Despite all the enthusiastic noises and some decently supportive seats, the Punto doesn’t strike me as the best hatchback for barrelling along B-roads, unfortunately. Body control feels at the looser end of the spectrum, with the tall Punto swaying like a storm-tossed yacht in response to camber changes, or pitching and shimmying over lumps and bumps like a dinghy in distress.

The soft setup does have its advantages. At slower speeds, on rutted urban roads, the Punto is unusually comfortable by modern standards.

Not that the Punto is really a modern car. Having arrived in roughly its present form in 2005 the Punto is not far away from arthritic senility in automotive years. An entirely new Punto will arrive before the end of 2014 and for now we have the car's second facelift, which is better than the previous one but still not sufficient to disguise the wrinkles, to my eye at least.

2012 Fiat Punto interior

Age does have its benefits, of course, and while a car can’t become wiser it can at least become cheaper.

TwinAir is a trim level as well as an engine, costing from £12,100 in three-door form – rear doors add £600. The car comes reasonably equipped, but it may be worth spending an additional £1,000 or so on the Brio upgrade pack, which adds leather to the wheel and gearknob, climate control, cruise control, rear parking sensors, Bluetooth and music-player compatibility. To try to drum up further interest, Fiat is knocking £1,000 off the price and throwing in the Brio pack for free on orders placed before the end of September 2012, at which price the Punto seems like a distinct bargain.

Running costs should be modest. Despite the shouty paint and burbling exhaust, the Punto TwinAir is actually a model citizen when it comes to fuel consumption – or at least the official combined-cycle version of consumption. It scores a remarkable 67.3mpg and just 98g/km of CO2, bringing sub-100g/km benefits such as exemption from the London congestion charge.

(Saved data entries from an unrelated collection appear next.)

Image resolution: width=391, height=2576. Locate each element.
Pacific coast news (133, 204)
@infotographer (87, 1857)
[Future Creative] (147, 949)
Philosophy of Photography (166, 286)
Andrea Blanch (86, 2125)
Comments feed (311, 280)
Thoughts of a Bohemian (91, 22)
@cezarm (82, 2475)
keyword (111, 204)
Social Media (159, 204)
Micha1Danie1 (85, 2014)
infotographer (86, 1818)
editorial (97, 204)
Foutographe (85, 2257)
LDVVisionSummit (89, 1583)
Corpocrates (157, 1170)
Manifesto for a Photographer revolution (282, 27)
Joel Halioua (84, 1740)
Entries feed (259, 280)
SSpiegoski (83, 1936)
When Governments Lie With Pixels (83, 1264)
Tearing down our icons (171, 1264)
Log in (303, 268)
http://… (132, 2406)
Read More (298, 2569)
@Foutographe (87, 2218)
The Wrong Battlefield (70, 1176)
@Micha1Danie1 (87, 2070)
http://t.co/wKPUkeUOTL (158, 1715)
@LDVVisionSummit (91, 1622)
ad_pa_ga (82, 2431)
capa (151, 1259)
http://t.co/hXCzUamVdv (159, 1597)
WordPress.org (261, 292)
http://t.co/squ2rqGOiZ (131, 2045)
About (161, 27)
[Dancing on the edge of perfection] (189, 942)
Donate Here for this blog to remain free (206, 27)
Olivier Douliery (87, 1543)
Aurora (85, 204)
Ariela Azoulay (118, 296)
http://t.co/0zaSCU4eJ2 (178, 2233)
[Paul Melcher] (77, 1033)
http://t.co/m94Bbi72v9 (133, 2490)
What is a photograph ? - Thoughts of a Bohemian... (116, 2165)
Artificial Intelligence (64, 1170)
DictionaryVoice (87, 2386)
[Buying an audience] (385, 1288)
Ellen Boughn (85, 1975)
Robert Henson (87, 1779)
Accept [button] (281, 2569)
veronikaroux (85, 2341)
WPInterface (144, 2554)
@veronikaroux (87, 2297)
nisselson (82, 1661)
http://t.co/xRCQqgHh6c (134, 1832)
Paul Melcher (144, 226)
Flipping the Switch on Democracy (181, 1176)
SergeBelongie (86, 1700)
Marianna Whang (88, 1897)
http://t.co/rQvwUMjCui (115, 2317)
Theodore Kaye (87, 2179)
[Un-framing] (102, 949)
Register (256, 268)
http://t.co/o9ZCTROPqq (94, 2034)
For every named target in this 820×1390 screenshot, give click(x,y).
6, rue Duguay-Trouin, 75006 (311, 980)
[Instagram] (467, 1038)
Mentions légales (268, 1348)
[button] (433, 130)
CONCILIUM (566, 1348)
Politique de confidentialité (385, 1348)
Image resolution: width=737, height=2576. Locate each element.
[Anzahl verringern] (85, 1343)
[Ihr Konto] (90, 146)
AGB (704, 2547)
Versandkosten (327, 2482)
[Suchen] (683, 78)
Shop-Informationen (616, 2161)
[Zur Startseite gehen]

2012 Fiat Punto TwinAir five-door from the side

The Punto TwinAir is the most spacious non-hybrid petrol car to achieve this feat so far – other cars in the same class duck under 100g/km only by virtue of a dirty diesel engine or a complex, expensive smattering of motors and batteries.

Most sub-100g/km rivals such as Ford’s Fiesta Econetic or Vauxhall’s Corsa EcoFlex cost substantially more, the wrong side of £14,000, but tougher competition will come from the likes of Kia’s Rio EcoDynamics or Chevrolet’s Aveo Eco. Both snap at the heels of Fiat’s competitive list price, but are newer designs with generally nicer interiors.

2012 Fiat Punto TwinAir boot badge

On my test the trip computer reported miles per gallon in the mid-40s, but then I did start out driving it rather badly.

All told, the Punto is showing its age in a way that a youthful new engine can’t disguise. I suspect Fiat dealers will warmly embrace anyone showing an interest, so if a lime green TwinAir sounds tempting, you should be able to strike a very favourable bargain.